Nasihat Kabul Etmeyen Kalpler

Menkıbeler

Nef­sâ­nî iş­ti­hâ­lar­dan baş­ka bir ta­le­bi kal­ma­mış ölü kalp­le­re sa­hip kimselerin dün­ya­da ye­mek, iç­mek, gel­geç sev­dâ­lar­la ömür tü­ket­mek­ten baş­ka bir mak­sat­la­rı yok­tur.
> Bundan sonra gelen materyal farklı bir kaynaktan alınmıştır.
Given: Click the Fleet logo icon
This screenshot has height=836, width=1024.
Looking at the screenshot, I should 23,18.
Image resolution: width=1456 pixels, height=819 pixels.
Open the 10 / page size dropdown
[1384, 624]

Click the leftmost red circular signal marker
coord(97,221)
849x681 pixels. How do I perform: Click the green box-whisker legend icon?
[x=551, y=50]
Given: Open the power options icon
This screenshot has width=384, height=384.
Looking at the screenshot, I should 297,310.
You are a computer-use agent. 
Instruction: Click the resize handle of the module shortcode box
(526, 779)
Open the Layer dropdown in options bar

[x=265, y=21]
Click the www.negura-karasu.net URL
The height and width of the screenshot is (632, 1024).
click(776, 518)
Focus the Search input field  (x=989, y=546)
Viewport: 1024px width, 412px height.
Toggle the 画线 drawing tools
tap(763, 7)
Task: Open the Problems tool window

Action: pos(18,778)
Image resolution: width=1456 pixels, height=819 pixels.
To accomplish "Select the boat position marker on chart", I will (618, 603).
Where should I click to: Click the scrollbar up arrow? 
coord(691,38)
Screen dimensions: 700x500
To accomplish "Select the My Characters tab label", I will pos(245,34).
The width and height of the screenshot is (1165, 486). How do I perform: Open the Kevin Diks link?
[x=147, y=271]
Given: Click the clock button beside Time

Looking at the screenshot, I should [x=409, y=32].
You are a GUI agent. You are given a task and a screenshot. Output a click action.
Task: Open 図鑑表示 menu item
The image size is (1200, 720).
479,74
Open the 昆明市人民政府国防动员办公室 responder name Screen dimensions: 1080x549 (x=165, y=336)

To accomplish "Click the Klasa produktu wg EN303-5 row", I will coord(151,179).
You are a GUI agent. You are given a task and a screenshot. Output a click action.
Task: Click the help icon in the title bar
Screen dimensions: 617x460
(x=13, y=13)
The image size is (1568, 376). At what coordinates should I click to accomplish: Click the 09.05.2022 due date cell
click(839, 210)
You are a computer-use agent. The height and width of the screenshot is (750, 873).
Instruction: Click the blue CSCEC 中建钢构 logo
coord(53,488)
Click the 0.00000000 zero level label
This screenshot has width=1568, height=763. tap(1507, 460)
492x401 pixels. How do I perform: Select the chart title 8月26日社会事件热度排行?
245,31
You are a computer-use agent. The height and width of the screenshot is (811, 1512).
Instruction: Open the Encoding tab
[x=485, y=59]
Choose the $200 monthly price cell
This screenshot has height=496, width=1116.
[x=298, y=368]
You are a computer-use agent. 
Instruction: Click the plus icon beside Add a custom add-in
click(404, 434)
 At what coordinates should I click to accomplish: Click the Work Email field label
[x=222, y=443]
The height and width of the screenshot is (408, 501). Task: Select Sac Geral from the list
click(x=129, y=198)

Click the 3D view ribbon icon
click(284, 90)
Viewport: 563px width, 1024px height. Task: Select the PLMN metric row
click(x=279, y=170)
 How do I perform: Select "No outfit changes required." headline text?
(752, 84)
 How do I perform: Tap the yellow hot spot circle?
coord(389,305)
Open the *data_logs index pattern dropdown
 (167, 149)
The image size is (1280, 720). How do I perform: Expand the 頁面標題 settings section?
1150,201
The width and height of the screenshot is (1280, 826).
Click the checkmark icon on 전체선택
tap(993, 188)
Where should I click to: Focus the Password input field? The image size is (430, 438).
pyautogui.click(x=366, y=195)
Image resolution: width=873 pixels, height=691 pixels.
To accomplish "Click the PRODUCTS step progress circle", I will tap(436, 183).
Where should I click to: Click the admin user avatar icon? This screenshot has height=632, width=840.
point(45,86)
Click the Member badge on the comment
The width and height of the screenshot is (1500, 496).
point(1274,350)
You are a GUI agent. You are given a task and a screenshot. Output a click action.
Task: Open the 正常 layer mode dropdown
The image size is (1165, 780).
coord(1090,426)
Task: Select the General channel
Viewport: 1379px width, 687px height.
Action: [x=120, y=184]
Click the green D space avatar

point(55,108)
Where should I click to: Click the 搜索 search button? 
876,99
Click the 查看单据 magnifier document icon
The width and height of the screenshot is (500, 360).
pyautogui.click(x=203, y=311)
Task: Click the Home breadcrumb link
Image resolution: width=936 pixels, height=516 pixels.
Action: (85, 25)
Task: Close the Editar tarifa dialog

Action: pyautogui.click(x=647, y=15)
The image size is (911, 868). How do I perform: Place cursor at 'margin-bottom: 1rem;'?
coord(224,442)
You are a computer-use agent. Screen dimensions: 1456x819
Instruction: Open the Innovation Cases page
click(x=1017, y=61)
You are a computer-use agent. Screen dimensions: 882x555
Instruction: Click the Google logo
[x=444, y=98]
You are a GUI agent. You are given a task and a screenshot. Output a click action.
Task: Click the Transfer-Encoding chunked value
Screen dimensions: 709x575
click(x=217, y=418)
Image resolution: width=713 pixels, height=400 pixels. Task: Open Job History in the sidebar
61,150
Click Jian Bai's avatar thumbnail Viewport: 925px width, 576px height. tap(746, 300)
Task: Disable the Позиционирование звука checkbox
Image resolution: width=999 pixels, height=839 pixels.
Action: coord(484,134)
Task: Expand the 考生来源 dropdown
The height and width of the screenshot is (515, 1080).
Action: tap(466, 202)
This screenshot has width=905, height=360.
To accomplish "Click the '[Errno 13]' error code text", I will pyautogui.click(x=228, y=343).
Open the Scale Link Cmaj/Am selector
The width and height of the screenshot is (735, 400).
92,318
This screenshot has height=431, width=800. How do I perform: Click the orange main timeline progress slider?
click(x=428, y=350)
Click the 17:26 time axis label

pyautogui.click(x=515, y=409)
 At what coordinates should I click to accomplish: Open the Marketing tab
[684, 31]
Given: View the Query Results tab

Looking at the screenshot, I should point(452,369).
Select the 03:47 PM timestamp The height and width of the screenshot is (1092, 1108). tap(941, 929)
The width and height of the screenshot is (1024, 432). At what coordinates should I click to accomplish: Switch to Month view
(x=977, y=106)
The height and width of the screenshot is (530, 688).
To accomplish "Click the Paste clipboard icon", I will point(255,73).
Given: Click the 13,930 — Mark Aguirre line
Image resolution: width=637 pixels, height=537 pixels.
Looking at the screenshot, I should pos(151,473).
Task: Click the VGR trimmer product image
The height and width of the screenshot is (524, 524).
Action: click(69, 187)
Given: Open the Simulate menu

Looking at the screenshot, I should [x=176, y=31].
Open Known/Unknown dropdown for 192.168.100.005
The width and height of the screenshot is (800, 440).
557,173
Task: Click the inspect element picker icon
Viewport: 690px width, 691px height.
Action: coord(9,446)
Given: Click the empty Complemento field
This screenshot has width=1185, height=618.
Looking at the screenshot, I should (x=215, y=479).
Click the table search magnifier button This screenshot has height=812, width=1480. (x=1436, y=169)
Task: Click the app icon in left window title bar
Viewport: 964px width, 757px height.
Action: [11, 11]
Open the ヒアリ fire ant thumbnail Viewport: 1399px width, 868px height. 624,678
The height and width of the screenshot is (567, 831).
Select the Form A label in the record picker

Şeyh Sâdî’nin Gülistan isimli eserinde naklettiği şu hâdise, söylenen bir sözün muhtevâsı her ne kadar hikmet dolu da olsa, ölü bir kalbe sahip kimselerin bu hikmet deryasından bir katre bile nasipdâr olamayacaklarını pek veciz bir şekilde ifâde etmektedir:

“Bir ticaret kervanı, büyük kazanç elde etmiş olmanın huzur ve neş’esi içerisinde ülkelerine dönmekte idi. Bunu haber alan bir grup eşkıya, onlara baskın yapmak için bekliyordu. Kâfile iyice yaklaştığında, insanlık haysiyet ve şerefine vedâ etmiş olan bu yağmacılar, kokuşmuş bir leşe üşüşen sinekler gibi gizlendikleri yerlerden çıkarak tüccarların bütün mallarına el koydular. Bu zâlimâne hâdise, tüccarların yüzlerindeki tebessümü ve gönüllerindeki huzûru bir anda yok etti. Öyle ki ne yapacaklarını bilemediklerinden, yağlı kâğıtta mürekkebin durmadığı gibi hayır ve iyiliğin de gönüllerinde karar kılmadığı o eşkıyalara:

GÜZEL SÖZÜN TESİR ETMEDİĞİ KALPLER

«–Allah aşkına, Peygamber aşkına bize bu zulmü yapmayın. Şâyet azıcık vicdânınız varsa, bizlere acıyın da bu zulmü bize revâ görmeyin.» diyerek yalvarmaya başladılar. Lâkin bütün bu ağlama, sızlama ve ricâlar, vicdanları zindana dönmüş olan bu eşkıya gurubuna hiç tesir etmedi.

Takdîr-i ilâhî Lokman Hakîm de o kervan halkının arasında bulunmaktaydı. Bütün malı elinden alınmış olan tüccarlardan biri onun yanına geldi ve boynunu bükerek şöyle söyledi:

«–Ey Üstâd! Senin her sözün hikmet doludur. Hikmet, gönülleri intibâha getirir. Senin gönül açan sözlerinle bu taş kalpli insanlar olur ki yumuşar. Sen bunlara hakîmâne bir söz söyle, biraz vaaz ve nasihatte bulun. Belki insafa gelirler. Hiç yoksa mallarımızın bir kısmını bize bıraksınlar. Hepsini alıp götürürlerse mahvoluruz. Bizlere hepten yazık olur.»

Lokman Hakîm ise, o eşkıyaların vîrâneye dönmüş olan gönül dünyalarına hikmet gözüyle daha evvel nazar etmiş olduğundan, o tüccara şu mânidar cevâbı verdi:

«–Asıl onlara söylenecek hakîmâne sözlere yazık olur. Paslı bir demirin pasını cilâ ile gidermek mümkün değildir. Demir çivinin, taşa girmesi ve taşı delmesi mümkün olmadığı gibi, kara kalpli, zindana dönmüş, vicdânını yitirmiş bir kimseye nasihat etmenin de bir faydası yoktur!..»”

Nitekim nef­sâ­nî iş­ti­hâ­lar­dan baş­ka bir ta­le­bi kal­ma­mış böy­lesi ölü kalp­le­re sa­hip kimselerin, dün­ya­da ye­mek, iç­mek, gel­geç sev­dâ­lar­la ömür tü­ket­mek­ten baş­ka bir mak­sat­la­rı yok­tur.